• _Prompt_: Read through the records. Copy each line that has the word "Visit".

**********

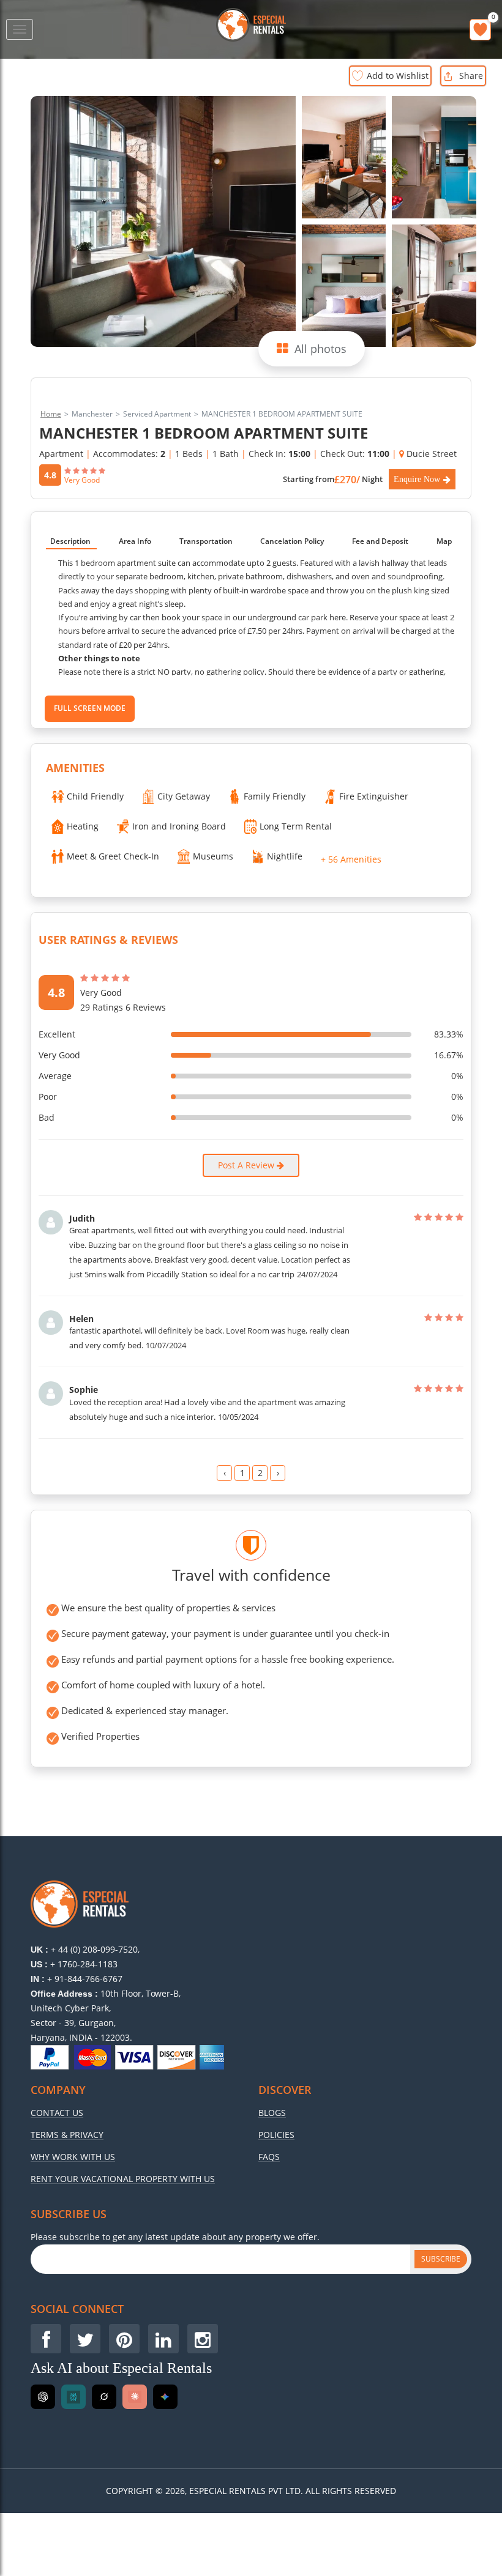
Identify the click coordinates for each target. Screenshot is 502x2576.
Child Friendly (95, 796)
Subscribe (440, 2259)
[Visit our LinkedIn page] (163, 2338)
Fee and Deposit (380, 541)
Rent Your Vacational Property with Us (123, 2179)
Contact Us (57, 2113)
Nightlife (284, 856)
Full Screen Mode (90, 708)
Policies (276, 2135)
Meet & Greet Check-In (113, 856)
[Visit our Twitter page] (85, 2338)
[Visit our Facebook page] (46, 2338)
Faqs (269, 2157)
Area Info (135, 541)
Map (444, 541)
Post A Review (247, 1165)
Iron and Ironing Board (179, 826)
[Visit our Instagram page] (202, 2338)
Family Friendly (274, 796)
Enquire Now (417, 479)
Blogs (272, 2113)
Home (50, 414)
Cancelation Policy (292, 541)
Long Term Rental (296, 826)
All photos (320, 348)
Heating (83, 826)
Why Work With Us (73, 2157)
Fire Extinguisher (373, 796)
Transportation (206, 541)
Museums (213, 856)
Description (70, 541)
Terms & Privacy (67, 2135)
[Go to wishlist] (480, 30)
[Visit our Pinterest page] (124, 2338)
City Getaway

**********

• _Result for this task_:
[Visit our LinkedIn page] (163, 2338)
[Visit our Twitter page] (85, 2338)
[Visit our Facebook page] (46, 2338)
[Visit our Instagram page] (202, 2338)
[Visit our Pinterest page] (124, 2338)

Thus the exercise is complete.